Empty kitchen with copper cookie cutters yet to be packed

Late November happenings at Squirrels Manor

Ah, the last day of November, my parents wedding anniversary.  I am assuming they are celebrating in some fashion up in heaven.  Happy Anniversary Mom and Dad!  I miss you both.

And, back here on earth, Thanksgiving has come and gone, not without a bit of adventure however.  We didn’t have guests scheduled this year as my kitchen was supposed to be under construction.  Construction being somewhat delayed, we could still cook there so hubby and I got up on Thanksgiving morning, not too early, and began the prep of the turkey and the stuffing ingredients.  Somehow, (how?, perhaps we’ll never know) hubby managed to drop a big glass mixing bowl and break it.  I was turning away from what I was doing to ask him what the <>?L:!!  was going on and saw blood dripping on the white tile floor.  He didn’t know at first he had cut himself.  So, turkey back in the fridge and us off to the Emergency Room for 9 stitches in his index finger.  He COULD have just said he didn’t want to help this year — such drastic measures weren’t really necessary!   At least it wasn’t the new hardwood floor (yet to be installed) that he was dripping blood all over just as it wasn’t the new ceiling and lighting rail system (yet to be installed) that I smoked the night before when I burnt the cranberries.   Anyone thinking what I am — that maybe we weren’t SUPPOSED to be cooking this year?

And the Christmas cactus is it’s usually impatient self and couldn’t wait ’til Christmas for full bloom . .


The hibiscus is trying not to be outdone. I didn’t think it would live inside over winter and said so to hubby — in the plant’s presence the other day. Something like — “this plant is not looking too good, I don’t think I’m going to be able to keep it“. The next day he (all my plants are he) opened a beautiful bloom and two days later, this one. Guess I was wrong and was being told so in the only way plants can talk — with outstanding beauty!

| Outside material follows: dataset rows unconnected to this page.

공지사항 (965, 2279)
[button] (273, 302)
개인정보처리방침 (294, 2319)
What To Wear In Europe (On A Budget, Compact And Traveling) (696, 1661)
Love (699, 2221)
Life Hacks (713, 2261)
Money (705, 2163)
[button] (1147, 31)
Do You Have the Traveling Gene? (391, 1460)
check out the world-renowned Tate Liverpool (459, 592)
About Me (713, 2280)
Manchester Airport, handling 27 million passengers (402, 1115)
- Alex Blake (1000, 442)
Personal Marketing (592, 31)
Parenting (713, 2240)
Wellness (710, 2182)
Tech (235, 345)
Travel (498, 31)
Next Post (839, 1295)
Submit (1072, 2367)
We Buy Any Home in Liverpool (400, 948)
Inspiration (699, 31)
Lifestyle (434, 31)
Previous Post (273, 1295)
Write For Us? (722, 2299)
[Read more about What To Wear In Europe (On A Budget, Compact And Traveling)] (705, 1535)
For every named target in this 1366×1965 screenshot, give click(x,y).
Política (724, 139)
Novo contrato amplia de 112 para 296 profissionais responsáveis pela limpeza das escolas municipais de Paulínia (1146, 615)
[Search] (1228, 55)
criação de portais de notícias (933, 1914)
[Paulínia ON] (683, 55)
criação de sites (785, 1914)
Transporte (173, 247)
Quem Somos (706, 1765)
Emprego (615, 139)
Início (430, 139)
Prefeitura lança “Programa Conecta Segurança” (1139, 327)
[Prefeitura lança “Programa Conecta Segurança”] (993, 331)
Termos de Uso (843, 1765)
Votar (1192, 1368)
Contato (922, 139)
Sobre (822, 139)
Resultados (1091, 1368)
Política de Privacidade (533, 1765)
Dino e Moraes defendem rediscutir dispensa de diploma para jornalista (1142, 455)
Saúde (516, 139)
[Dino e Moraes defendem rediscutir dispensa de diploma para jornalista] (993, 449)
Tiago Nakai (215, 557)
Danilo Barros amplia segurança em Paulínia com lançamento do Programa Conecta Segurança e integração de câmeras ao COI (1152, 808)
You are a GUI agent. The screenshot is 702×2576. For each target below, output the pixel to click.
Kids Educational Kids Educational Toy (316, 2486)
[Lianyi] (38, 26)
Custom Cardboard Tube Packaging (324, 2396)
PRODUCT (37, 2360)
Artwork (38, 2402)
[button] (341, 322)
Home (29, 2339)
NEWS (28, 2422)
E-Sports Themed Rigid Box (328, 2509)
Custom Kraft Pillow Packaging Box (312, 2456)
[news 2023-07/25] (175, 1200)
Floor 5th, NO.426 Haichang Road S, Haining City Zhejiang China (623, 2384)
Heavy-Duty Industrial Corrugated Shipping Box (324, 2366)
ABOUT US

Oh yeah, it’s advent now.  Not much Christmas decorating has been done here — not much will be possible.  But I did purchase the advent candles.  I imagine every picture I take will have construction items in the background.

it's advent

If I turn my back and concentrate on my computer, I can almost pretend that my sitting room doesn’t actually look like this (photo on left).  But this beauty (photo on right) will soon be in my kitchen — with some handles on it so I can get the drawers open.

sitting room - really?





















And, last but not least, we have had two visitors for about a week that are to go home tomorrow.  They have been real quiet and don’t eat much.  Good house guests.

the big guy

the little guy


















Let the picture taking begin

It’s finally here!  Start date for the kitchen remodel, that is.  Hubby and I both took some photos of the old space so we can look back on them with fond (or not so fond) memories.  Over the Thanksgiving weekend, I smoked the ceiling accidentally with burning cranberries on the stove and  hubby cut his hand badly on broken glass and got blood all over the floor.  Then early this morning, the coffee maker malfunctioned for some reason and for the first time ever and ran coffee onto the counter, down the cabinet face, and onto the floor.  Guess we are getting our last oops in with the old kitchen and I’m certainly glad this didn’t happen with a new ceiling, new wooden floors and cabinet doors.  Time to charge those camera batteries and get ready to document the big (read that “expensive) renovation!